Ever seen a Murphy bed? No? Well, it’s a great way of saving space in a small apartment. Instead of having to give up room for a bed, which is after all only used at night, or putting up with an unsatisfactory compromise like a coach that converts into a bed, a Murphy bed lets you have a full size bed with a good inner spring mattress without losing anything except a few minutes each day when it’s time to hit the sack.

Who invented it I don’t know — maybe a guy named Murphy — but a Murphy bed is a bed that, being hinged at its head, swings whole hog up into a closet when you lift it by its foot. The mattress doesn’t have to fold up like the one in a sofa bed, so it can be of regular quality. And there you are. A bed in a closet. Open the closet, fold down a perfectly normal bed whose front legs fold up when it’s in the closet, and hop in. That’s about it.

Except for one thing.

It would be very hard to lift that amount of weight, not to mention a bit dangerous to open the closet door, if the bed were not well restrained in the closet after you folded it up.

Can you picture it? Susie comes for a visit. Wife is in kitchen with hands in water. “Just hang your coat in the front closet, Susie,” wife calls out.

“I’ll be there in a minute.”

Susie opens wrong closet and is driven into the floor like a spike by a bed which is not properly restrained.

That could ruin a friendship.

As a result, a Murphy bed is held in by some very respectable sized springs which make it easy to lift it into the closet.

They also make it easy for it to fold up if a certain dummy, curious about how it works, stands up at the head of the bed and leans inward to see the mechanism.

Tell you what. I never did that again!

I was told afterward that it was defective and should not have done that.

Well, of course it shouldn’t have. I knew that. I think maybe that kind of knowledge is instinctive. Afterwards.

Now. A few other things to watch for:

Do not rent a third-story apartment in Trenton, N.J., until you check to see whether your car can stay parked after 6 a.m. on your days off. Or at least until you check the size of the fine and the walking distance to the police impound lot.

Do not assume that small red spots on the wall of a bedroom are mineral deposits and do not have legs or biting parts.

Do not pay extra, sight unseen, for a television set until you ascertain with certainty that the screen is larger than three inches in diagonal measure.

And I ain’t kidding, bro. Three lousy inches!

Do not assume, while living in England, that you can hang your pictures around the house, including on inside walls, by just driving nails into said walls at appropriate locations. The Brits, you see, have an annoying habit of making all the walls in a house, even those which are holding up nothing more than a few ounces of wallpaper, out of solid eight inches thick brick.

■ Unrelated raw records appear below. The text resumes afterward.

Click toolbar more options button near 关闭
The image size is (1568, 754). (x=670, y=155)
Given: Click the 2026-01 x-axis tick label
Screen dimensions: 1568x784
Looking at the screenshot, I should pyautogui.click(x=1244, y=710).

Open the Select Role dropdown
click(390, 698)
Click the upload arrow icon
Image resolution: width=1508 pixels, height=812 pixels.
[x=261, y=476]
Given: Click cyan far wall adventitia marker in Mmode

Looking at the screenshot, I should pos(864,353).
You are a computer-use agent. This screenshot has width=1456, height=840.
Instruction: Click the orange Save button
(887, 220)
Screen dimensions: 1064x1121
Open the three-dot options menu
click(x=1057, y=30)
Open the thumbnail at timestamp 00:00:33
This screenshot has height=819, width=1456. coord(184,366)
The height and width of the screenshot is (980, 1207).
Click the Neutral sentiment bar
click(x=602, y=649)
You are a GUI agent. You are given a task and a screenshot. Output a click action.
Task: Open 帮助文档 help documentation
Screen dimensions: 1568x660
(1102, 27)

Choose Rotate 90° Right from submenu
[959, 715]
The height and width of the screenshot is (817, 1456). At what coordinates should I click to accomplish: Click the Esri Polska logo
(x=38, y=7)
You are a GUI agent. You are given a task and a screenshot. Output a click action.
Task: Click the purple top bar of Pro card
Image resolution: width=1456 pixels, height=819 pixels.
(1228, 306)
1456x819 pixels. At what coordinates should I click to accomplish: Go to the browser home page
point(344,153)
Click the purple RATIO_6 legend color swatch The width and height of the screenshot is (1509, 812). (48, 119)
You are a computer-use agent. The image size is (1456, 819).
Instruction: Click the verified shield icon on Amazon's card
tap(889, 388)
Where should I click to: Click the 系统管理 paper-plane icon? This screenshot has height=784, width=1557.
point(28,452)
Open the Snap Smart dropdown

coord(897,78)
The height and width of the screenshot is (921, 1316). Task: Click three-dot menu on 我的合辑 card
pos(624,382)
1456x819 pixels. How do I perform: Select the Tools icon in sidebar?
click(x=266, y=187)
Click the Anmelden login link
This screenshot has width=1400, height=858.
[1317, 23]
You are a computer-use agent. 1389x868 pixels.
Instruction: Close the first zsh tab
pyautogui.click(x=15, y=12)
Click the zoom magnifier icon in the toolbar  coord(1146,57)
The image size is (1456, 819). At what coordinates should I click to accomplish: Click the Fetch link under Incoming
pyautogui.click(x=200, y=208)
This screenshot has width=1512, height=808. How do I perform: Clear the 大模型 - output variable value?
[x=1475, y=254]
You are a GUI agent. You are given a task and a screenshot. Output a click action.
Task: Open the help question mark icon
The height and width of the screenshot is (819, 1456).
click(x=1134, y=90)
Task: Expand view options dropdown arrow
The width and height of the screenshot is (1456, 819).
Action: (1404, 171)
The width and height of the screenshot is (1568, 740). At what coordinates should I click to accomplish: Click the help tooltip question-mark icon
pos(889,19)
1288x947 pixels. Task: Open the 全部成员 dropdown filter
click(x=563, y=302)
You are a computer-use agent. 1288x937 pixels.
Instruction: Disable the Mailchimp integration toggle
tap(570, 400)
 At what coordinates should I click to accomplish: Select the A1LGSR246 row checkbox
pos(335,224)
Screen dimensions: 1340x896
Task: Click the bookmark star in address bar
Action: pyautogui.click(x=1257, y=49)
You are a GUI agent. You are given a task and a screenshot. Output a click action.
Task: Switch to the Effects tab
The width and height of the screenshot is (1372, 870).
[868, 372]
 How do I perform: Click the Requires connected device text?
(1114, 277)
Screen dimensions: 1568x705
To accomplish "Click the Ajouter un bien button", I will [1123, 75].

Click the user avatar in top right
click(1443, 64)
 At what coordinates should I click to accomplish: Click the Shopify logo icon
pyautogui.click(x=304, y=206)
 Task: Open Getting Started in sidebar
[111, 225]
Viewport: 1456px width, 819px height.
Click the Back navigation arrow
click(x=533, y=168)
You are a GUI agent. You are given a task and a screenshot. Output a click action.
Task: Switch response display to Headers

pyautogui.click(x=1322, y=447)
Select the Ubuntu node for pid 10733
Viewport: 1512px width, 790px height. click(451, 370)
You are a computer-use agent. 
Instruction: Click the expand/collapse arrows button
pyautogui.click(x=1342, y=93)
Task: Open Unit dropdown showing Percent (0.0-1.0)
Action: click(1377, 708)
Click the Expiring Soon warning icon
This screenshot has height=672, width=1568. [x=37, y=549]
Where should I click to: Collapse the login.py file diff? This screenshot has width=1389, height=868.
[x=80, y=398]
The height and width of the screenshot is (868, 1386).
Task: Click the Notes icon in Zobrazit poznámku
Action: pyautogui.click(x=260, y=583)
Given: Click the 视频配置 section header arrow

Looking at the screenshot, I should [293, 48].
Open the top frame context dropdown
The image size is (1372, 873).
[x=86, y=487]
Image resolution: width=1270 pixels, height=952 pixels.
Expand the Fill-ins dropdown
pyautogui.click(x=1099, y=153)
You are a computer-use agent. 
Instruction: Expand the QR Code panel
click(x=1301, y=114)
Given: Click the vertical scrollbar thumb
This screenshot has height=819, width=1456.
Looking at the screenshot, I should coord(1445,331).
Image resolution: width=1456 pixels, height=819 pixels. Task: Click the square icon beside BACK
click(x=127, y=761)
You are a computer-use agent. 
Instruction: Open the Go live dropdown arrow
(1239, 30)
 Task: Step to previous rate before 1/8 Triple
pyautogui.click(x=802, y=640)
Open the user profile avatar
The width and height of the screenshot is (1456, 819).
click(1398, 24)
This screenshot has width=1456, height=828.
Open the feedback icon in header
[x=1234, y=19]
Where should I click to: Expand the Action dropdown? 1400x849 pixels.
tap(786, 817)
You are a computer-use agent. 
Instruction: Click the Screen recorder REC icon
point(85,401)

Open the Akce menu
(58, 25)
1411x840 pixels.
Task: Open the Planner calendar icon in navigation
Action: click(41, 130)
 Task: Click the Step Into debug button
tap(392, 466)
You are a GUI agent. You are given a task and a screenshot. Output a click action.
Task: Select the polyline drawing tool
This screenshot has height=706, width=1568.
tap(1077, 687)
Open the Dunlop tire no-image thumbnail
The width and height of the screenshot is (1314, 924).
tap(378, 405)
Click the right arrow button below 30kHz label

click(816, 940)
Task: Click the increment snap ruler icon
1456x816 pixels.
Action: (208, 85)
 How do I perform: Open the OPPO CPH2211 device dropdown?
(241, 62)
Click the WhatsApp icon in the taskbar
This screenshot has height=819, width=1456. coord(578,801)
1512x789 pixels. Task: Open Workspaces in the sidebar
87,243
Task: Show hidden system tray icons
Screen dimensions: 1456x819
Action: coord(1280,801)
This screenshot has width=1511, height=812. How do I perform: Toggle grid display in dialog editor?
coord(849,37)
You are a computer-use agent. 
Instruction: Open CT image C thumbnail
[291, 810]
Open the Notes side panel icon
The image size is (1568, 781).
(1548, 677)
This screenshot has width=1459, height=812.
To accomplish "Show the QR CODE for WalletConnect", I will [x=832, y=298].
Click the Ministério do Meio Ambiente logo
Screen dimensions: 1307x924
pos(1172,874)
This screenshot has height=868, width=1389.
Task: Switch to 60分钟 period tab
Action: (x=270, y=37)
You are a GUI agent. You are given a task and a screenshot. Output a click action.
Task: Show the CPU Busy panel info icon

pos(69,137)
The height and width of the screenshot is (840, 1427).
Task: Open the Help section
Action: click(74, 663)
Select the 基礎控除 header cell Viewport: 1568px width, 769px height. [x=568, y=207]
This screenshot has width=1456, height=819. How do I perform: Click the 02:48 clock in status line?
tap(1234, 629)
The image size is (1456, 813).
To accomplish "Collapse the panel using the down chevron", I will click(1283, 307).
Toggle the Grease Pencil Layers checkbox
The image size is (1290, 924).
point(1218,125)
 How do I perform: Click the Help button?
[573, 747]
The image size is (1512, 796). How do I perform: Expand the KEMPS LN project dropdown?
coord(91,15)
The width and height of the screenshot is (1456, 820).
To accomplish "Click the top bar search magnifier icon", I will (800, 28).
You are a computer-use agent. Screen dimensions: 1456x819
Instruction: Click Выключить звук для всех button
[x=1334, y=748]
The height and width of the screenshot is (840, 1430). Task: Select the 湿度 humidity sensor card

Also while in England be aware that the push-button light switch you click on down in the entryway when on your way up to the third floor apartment of a friend is on a timer. It is expected that you will ascend three sets of winding stairs at the rate of an Olympic runner.

Man is it dark in a closed stairwell when the lights go off!

Also in England, when the blokes say “spend a penny,” which also means “use the loo,” they ain’t a-kidding. Bring a penny with you or expect to run around in circles begging for a handout while you keep your knees tightly held together. That is not easy!

I once rented a Cream Ridge, N.J., country home with seven bedrooms, and a driveway so long it had six oaks on either side of it. Cheap! I mean CHEAP cheap!

I thought I had died and gone to heaven.

Then came winter, the fuel oil bill, and six days of snow.

Rent: Lease or let. Adventure: Encounter, escapade, hazard, ordeal, peril, risk. Not necessarily in that order.